The device itself is a beautiful piece of hardware, with an enormous display and barely-there bezel. It’s almost too big—but the thin, molded chassis and thumb-pleasingly curved glass did a lot to make the little “big screen” palm-friendly. The Android 4.0 OS and active desktop looked fantastic, and performed just as well. As a longtime iOS devotee, navigation wasn’t perfectly intuitive, but I got my bearings before long.
4G coverage in the Lansing area is solid; the app still delivered quality content and solid video performance even when falling back to 3G and/or WiFi. I was able to get usable bandwidth from inside Jack Breslin Student Events Center while Michigan State defeated Michigan—an impossible ask of my personal device and carrier.
Bringing the Big Game to the small screen worked well. The Nexus’s display natively runs at 720p resolution—and while the stream didn’t broadcast in that definition, the picture quality over Verizon’s 4G LTE network was more than good enough to get wrapped up in the action. I noticed no performance dropoff between my home WiFi and the VZW network. The audio commentary, I believe, was handled by the Dial Global/Westwood One crew.
As a veteran of watching live sports online, I expected a “We’ll be right back” splash screen to pop up during the commercials—but no! The Verizon Wireless feed streamed all of the glitzy Super Bowl ads to the palm of my hand.

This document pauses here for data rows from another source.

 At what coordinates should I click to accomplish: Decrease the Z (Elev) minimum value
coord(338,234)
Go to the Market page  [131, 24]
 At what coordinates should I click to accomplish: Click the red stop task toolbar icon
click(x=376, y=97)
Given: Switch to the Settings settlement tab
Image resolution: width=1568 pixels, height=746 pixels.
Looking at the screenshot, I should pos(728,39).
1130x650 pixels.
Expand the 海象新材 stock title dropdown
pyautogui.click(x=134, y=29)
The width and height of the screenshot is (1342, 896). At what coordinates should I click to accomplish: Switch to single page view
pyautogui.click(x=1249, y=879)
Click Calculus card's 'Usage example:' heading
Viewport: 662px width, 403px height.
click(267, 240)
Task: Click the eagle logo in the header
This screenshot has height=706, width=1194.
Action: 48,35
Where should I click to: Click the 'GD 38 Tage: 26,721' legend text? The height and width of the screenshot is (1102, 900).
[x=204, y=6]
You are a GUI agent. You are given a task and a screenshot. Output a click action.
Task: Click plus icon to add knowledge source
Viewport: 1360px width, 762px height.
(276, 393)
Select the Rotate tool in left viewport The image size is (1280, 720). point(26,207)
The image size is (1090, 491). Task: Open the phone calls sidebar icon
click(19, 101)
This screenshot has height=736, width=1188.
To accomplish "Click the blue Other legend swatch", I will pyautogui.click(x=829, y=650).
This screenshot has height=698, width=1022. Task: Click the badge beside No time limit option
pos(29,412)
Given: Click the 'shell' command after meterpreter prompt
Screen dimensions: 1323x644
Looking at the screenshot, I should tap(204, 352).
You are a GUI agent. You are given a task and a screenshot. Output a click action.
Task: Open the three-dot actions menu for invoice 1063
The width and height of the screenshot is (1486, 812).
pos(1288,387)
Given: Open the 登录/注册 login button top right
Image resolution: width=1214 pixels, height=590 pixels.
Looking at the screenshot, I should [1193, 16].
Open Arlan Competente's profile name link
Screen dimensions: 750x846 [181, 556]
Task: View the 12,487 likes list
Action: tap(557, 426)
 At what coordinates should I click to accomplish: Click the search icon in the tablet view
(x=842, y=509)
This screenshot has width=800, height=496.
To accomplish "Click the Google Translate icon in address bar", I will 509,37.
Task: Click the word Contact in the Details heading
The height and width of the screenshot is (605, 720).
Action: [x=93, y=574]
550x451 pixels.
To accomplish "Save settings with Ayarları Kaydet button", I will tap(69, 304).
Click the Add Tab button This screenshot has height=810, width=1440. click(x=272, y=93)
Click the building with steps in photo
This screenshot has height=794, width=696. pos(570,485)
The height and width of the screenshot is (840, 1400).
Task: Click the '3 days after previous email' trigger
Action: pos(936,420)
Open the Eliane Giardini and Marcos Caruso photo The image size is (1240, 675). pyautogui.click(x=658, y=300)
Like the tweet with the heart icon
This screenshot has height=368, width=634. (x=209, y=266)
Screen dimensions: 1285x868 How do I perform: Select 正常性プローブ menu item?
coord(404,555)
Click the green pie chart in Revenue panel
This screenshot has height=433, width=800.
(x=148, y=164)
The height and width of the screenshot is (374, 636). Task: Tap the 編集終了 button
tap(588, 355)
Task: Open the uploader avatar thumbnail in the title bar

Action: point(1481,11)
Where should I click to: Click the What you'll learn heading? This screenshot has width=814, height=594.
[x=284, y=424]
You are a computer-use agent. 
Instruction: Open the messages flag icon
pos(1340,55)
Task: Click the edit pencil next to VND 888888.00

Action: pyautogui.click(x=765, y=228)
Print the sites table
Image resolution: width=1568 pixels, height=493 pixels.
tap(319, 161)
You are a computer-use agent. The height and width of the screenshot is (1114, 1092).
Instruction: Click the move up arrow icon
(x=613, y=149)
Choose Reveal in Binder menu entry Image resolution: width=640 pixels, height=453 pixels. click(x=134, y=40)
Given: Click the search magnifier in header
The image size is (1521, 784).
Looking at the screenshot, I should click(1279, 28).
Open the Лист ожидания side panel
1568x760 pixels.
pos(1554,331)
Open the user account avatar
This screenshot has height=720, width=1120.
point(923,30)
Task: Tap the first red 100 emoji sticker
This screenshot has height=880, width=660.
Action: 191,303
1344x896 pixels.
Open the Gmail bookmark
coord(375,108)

But the real value of the NFL Mobile app wasn’t during the game, though. It was in the week leading up to it: live streaming of the NFL Network, on-demand viewing of NFLN analysis and breakdowns, and a menu of stats and highlights were at my fingertips all week. Being able to watch NFL Playbook in waiting rooms, etc. was wonderful.
Watching the Super Bowl itself may not be anything new. But Verizon Wireless and the NFL have put real live NFL action in your pocket for the first time—and even if you’re near a TV display much bigger than the Galaxy Nexus, you’ll still want NFL Mobile on your hip to supplement the action with the interactive status analysis you can’t get from the talking heads.
[Full disclosure: Verizon Wireless sent me an activated Galaxy Nexus to play with for a couple weeks. I played with it for a couple of weeks. I sent it back. I was not otherwise compensated.]